Collected data entries »
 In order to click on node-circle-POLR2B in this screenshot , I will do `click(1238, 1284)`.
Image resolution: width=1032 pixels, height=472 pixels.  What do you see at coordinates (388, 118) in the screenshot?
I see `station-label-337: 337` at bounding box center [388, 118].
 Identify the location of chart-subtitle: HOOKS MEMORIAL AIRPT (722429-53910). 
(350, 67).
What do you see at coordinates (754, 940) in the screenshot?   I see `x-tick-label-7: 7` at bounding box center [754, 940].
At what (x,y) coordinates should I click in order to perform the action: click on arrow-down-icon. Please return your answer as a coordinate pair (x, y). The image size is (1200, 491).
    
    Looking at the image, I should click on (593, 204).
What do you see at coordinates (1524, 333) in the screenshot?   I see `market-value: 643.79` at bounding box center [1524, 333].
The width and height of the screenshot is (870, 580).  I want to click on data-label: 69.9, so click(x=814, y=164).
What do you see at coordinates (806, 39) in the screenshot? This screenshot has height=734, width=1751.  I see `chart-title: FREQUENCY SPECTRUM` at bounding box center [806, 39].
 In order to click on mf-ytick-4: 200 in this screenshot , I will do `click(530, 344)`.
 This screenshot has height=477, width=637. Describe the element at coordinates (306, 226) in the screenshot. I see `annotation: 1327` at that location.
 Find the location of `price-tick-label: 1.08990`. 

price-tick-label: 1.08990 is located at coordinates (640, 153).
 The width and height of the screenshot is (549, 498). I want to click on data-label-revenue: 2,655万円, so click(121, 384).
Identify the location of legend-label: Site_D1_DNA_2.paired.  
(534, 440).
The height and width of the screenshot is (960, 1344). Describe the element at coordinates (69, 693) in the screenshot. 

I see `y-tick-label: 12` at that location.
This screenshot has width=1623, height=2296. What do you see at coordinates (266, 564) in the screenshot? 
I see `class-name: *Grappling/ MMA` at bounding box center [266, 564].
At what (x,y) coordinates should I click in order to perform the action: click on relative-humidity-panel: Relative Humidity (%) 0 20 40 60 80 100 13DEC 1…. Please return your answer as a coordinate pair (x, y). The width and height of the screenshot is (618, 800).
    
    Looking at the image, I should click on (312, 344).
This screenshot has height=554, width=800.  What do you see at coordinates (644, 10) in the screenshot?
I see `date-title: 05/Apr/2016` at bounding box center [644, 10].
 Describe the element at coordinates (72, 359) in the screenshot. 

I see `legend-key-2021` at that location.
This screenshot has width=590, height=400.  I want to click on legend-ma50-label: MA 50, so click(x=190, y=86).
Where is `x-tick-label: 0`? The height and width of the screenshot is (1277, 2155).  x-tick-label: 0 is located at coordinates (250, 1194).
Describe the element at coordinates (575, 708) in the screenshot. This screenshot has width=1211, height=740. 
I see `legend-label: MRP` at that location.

REQUIRED WORK » Copy out, unchanged, the stretch of lines from the line containing "Image resolution: width=1032" through the line containing "What do you see at coordinates (1524, 333)", including both of those lines.

ANSWER FOR THIS EXERCISE »
Image resolution: width=1032 pixels, height=472 pixels.  What do you see at coordinates (388, 118) in the screenshot?
I see `station-label-337: 337` at bounding box center [388, 118].
 Identify the location of chart-subtitle: HOOKS MEMORIAL AIRPT (722429-53910). 
(350, 67).
What do you see at coordinates (754, 940) in the screenshot?   I see `x-tick-label-7: 7` at bounding box center [754, 940].
At what (x,y) coordinates should I click in order to perform the action: click on arrow-down-icon. Please return your answer as a coordinate pair (x, y). The image size is (1200, 491).
    
    Looking at the image, I should click on (593, 204).
What do you see at coordinates (1524, 333) in the screenshot?   I see `market-value: 643.79` at bounding box center [1524, 333].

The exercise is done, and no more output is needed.